- _Description of the task_
Your task is to copy each line of the material that includes "computer".

- _Data provided_

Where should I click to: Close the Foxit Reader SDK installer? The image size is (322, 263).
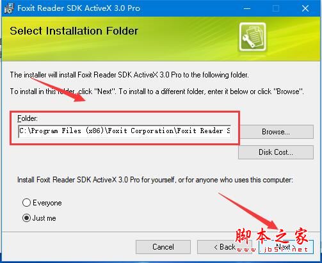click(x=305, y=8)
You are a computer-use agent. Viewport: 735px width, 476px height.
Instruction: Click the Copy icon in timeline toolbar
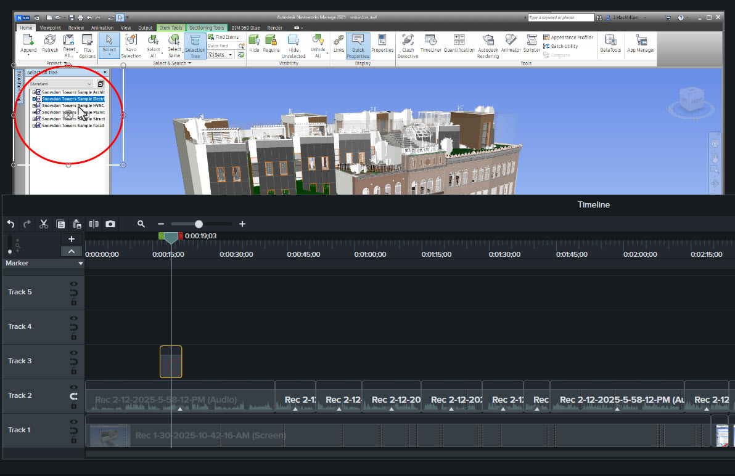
---
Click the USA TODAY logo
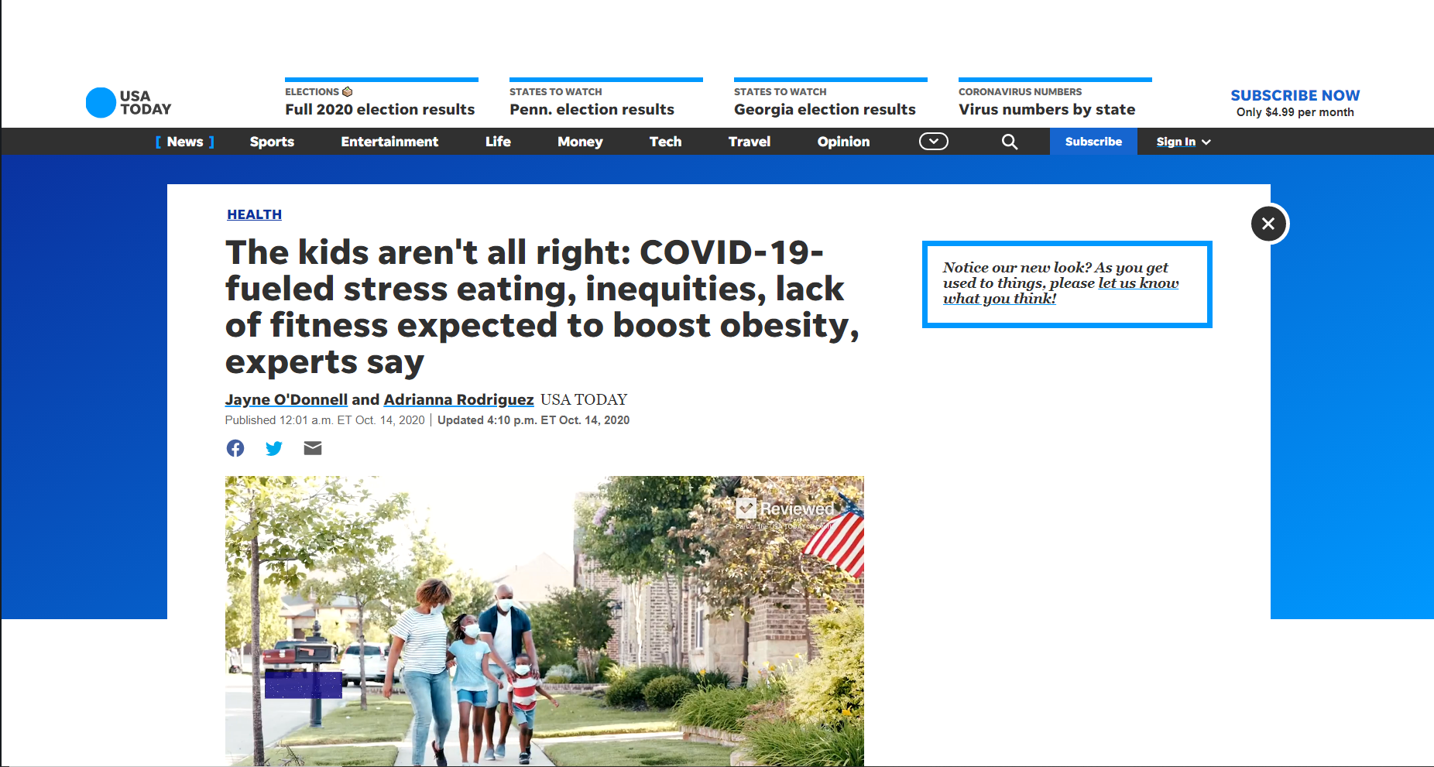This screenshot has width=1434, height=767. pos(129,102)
==
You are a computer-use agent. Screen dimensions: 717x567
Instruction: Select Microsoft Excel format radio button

- _Output_
You are a computer-use agent. Viewport: 735px width, 476px height.
You are a computer-use agent. Screen dimensions: 717x567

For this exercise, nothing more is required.